Literature cannot capture all of life

I finished Dostoyevsky’s phenomenal “Notes from Underground” recently, and it got me thinking. In the novella, the anonymous narrator describes his plan to get beat up by General Zverkov, get sent to prison and live on the street as a beggar when he is released, only to come across this general again and make him realize what he did to the narrator. General Zverkov is a person who the narrator knew from his time in grade school, and the narrator invited himself to his going away party, where he made a fool of himself. After the party, he comes up with the plan, which he does not follow through with.

The only problem with this plan, as the narrator says, is that it is ripped straight from a book and is not conducive to reality, which would act completely differently than how he imagined it. And that sentiment has me reflecting on what I gain from stories and literature.
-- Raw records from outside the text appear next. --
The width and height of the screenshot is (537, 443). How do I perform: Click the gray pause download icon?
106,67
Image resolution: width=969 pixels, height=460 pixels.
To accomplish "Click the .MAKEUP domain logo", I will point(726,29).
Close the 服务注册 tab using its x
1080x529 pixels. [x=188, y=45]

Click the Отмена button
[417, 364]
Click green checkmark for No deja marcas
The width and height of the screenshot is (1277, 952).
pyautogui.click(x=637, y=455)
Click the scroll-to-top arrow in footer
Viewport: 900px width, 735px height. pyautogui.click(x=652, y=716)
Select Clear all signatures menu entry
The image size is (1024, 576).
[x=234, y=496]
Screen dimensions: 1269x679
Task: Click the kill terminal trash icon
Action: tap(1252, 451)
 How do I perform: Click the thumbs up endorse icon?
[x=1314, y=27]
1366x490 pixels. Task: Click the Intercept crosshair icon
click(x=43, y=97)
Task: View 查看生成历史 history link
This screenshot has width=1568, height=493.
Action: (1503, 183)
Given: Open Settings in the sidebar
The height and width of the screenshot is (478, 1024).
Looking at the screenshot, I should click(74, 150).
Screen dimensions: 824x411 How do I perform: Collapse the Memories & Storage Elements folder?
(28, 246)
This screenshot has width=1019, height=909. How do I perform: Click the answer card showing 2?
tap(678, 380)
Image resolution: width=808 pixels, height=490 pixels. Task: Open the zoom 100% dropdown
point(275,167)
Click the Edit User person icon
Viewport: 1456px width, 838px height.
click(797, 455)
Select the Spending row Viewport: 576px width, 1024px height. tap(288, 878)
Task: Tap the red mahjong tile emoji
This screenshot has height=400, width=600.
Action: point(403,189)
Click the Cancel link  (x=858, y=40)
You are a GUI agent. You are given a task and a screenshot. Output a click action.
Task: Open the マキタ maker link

Something that people who read can deal with, especially if they read fiction, is the idealization of their actions within their own minds and the complete and utter disregard for how their actions actually are. Later in the novella, the narrator is talking to a prostitute and she says that he sounds ‘bookish’ in her opinion. He sounds like he is just repeating things that he heard in a book and not actually speaking his mind.

That sentiment also added on to my thinking and it made me realize that people who read must look beyond the page into reality to truly understand other people. In the book “Slaughterhouse Five,” the Science Fiction writer in the book said something along the lines of, “back in the day, you only needed to read ‘The Brothers Karamazov’ to understand everything, but now, things are different, things are more complicated.”

So, to sum it up, my opinion is this: read literature, read a lot of it, but don’t rely on literature to learn how people “should” act in real life, as literature can never really capture the complexity of human thought, it can only serve as an imitation.